Geiger dedicates land for Green Sleeves Project



Posted on November 18, 2013 at 7:55 AM

Updated Monday, Nov 18 at 8:00 AM

SPOKANE, Wash. – On an overcast Thursday morning in November, a team of five inmates at the Geiger Correctional Facility potted 250 young ponderosa pine trees.

The trees are the beginning of a new nursery at Geiger and a new partnership between the Lands Council and the Spokane County Sheriff’s Department called The Green Sleeves Project.


“This would’ve taken us at least a full day,” The Lands Council Watershed Program Director Amanda Parrish said. “We’ve been out here for about 45 minutes and the work’s almost done.”
In the past, The Lands Council only had the space to store between 1,000-2,000 trees. Now, Geiger Correctional Facility has dedicated a three-acre section for the new nursery that Parrish estimates could hold close to 30,000 trees.
The potted ponderosas will spend the winter dormant outside the Geiger facility, but come spring, the offenders will take on the job of weeding, watering and pruning the trees.
“The idea is to fill these guys’ schedule with important things,” Geiger Corrections Officer Zachary Crawford said. “If they can stay busy with work and with class, with treatment and their off-time activities, the better off they are.”
Geiger Correctional Facility will act as a staging area for plants to mature before they are planted on public land across Spokane County. The young trees will likely spend two years at Geiger maturing their root systems before they leave to be planted permanently. Some of the trees will go out to rural creek beds like Hangman Creek.
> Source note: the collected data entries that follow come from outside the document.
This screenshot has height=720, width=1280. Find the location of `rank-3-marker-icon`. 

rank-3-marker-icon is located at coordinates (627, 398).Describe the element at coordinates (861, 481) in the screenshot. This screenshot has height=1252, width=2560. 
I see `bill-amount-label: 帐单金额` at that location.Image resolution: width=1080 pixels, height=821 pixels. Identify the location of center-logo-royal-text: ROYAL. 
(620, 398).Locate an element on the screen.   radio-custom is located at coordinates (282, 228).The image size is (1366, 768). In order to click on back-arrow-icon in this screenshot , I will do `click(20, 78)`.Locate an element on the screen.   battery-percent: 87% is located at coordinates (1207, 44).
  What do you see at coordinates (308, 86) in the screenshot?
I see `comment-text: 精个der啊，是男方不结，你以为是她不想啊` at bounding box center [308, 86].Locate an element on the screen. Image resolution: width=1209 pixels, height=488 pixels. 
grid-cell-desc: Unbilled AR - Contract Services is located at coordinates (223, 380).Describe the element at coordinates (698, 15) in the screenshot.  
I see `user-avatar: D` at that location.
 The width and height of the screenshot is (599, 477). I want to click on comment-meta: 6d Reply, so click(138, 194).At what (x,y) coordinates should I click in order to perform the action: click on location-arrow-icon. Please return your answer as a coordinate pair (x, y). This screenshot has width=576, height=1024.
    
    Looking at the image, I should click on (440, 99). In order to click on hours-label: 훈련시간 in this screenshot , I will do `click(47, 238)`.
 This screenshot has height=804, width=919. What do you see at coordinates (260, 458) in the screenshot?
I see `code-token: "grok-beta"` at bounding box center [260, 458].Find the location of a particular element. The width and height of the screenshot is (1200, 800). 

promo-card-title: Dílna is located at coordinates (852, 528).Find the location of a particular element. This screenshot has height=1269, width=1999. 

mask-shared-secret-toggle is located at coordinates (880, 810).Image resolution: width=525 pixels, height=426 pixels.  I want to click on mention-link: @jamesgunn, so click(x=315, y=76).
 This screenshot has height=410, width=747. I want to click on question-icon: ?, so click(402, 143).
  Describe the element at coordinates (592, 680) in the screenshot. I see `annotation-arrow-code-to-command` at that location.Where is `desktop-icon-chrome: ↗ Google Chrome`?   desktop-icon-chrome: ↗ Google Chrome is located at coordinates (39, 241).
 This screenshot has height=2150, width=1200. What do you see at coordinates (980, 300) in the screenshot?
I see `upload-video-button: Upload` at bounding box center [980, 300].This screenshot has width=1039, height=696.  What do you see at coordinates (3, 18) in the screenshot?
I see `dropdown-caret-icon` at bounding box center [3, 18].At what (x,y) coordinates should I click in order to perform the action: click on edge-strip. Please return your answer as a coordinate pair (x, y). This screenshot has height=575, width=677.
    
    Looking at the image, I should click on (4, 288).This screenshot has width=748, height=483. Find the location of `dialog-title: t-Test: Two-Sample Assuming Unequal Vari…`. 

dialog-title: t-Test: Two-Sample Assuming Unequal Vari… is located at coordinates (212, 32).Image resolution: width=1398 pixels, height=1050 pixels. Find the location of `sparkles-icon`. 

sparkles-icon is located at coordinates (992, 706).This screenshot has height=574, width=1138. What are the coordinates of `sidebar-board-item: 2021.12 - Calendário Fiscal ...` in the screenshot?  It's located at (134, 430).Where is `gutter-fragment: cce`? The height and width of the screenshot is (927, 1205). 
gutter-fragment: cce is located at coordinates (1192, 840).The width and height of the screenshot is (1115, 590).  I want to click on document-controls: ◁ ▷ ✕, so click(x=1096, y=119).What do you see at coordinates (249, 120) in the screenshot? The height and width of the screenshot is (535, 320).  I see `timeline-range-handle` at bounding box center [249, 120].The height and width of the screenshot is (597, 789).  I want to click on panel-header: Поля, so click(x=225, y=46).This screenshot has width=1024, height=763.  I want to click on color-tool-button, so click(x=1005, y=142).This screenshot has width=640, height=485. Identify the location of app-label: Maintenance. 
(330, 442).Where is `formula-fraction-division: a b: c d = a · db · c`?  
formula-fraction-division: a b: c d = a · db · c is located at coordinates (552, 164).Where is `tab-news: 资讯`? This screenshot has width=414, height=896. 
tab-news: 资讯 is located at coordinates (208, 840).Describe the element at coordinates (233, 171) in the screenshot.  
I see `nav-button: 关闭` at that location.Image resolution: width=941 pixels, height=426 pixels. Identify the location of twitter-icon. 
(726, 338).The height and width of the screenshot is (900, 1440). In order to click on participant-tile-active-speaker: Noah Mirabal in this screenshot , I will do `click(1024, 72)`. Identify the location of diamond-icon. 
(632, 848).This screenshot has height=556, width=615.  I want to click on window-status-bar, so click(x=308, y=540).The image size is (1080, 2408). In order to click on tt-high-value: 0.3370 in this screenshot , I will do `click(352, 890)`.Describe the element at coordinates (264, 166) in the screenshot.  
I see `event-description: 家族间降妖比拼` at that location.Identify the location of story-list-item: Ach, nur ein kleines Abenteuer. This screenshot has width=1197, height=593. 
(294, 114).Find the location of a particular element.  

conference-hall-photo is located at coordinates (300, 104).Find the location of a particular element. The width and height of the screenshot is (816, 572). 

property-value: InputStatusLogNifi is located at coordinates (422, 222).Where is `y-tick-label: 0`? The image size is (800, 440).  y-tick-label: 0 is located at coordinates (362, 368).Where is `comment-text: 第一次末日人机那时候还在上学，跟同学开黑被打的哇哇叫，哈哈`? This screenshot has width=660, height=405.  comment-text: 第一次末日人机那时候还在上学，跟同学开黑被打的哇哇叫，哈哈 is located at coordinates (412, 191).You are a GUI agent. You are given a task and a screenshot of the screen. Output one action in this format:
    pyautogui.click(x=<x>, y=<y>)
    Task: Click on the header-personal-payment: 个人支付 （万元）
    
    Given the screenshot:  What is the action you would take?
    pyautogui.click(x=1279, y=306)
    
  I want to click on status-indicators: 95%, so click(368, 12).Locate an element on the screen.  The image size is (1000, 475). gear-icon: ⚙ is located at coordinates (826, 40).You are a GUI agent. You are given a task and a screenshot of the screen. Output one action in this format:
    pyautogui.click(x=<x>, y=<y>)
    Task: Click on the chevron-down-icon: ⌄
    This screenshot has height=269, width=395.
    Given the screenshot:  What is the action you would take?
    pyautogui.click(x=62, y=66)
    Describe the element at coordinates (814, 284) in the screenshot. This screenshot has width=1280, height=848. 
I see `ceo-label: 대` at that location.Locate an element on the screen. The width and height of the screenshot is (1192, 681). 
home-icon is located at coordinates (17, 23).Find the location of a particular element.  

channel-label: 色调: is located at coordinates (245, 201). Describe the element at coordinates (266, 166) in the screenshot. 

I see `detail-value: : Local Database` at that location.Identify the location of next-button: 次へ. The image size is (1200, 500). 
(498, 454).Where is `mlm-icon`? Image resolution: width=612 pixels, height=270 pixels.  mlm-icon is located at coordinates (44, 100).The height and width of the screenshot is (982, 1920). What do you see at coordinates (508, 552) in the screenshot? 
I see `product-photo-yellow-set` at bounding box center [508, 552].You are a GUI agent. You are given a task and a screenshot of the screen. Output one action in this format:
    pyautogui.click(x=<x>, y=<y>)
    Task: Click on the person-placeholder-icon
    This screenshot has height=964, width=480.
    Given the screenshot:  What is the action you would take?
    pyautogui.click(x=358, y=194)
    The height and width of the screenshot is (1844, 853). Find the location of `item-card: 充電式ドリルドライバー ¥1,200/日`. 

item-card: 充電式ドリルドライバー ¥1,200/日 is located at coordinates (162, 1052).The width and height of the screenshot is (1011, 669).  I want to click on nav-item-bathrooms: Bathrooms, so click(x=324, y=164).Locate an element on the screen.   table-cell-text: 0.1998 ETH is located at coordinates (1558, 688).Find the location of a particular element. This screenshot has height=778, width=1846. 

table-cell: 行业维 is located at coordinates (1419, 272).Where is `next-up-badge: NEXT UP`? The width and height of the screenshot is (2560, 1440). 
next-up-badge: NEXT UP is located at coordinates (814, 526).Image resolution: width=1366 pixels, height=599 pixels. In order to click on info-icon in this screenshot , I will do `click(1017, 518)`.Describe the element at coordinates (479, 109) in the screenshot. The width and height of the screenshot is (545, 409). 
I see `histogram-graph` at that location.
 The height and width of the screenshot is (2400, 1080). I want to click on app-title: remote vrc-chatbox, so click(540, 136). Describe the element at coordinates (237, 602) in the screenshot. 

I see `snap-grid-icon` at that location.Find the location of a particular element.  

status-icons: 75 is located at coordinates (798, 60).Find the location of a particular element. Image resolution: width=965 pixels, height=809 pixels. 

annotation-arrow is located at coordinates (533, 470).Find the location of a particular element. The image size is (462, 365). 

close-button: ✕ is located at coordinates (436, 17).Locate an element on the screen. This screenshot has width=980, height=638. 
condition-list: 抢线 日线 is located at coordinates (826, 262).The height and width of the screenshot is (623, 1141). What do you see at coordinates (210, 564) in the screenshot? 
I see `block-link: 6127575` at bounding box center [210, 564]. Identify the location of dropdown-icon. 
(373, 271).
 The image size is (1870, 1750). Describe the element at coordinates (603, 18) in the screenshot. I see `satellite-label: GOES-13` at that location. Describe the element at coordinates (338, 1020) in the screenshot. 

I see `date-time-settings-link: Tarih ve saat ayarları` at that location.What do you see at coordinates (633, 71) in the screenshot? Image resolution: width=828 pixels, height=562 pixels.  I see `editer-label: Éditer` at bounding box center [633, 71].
Others could become a part of urban storm gardens in the Spokane area.
Those involved in The Green Sleeves Project believe our public lands and offenders can equally benefit from the partnership.
“It’s a perfect example of good collaboration and of leveraging resources to do something good for everyone in the community,” Parrish said.
“Even though they are locked up and they’re doing their time, they’re providing for their community,” Crawford said. “A lot of those guys take a lot of pride in that.”